* BEGIN Stored data *

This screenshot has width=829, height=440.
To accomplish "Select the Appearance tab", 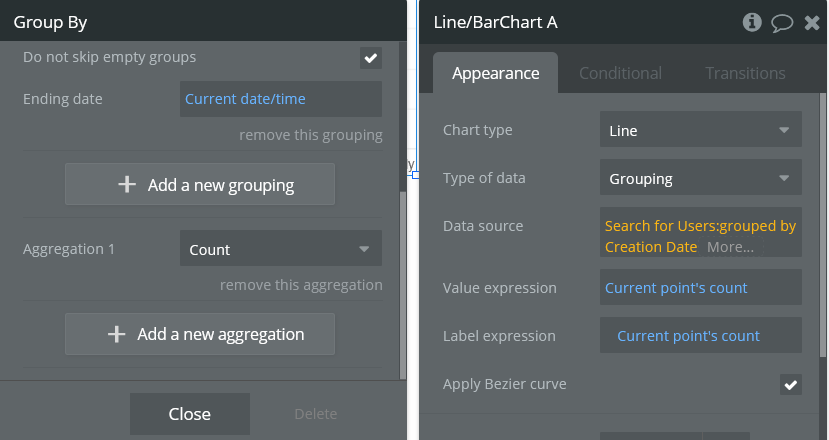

* END Stored data *
* BEGIN Stored data *

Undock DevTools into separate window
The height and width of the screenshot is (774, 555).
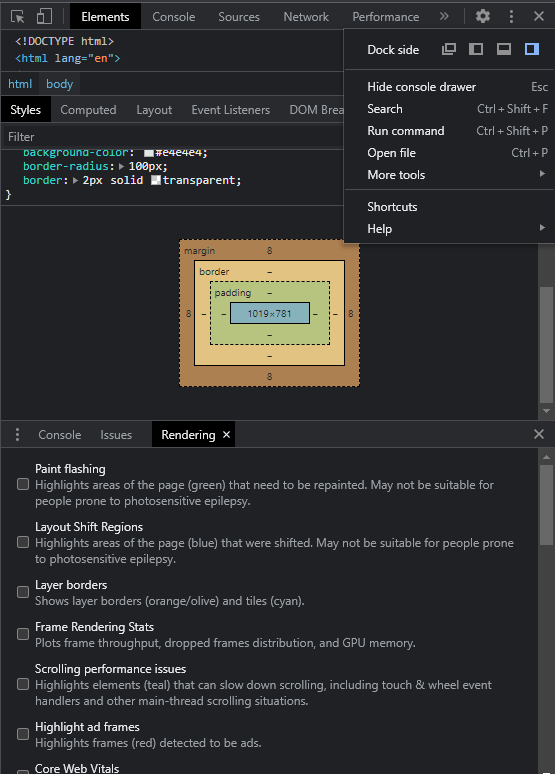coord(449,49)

* END Stored data *

Reproduce the part of the records that opens with the line containing "Undock DevTools into separate window" and closes with the line containing "coord(449,49)", shifting every coordinate in the answers by adding 60 to it. Leave the pictures out of the reproduced lines.

▶ Result below
Undock DevTools into separate window
The height and width of the screenshot is (774, 555).
coord(509,109)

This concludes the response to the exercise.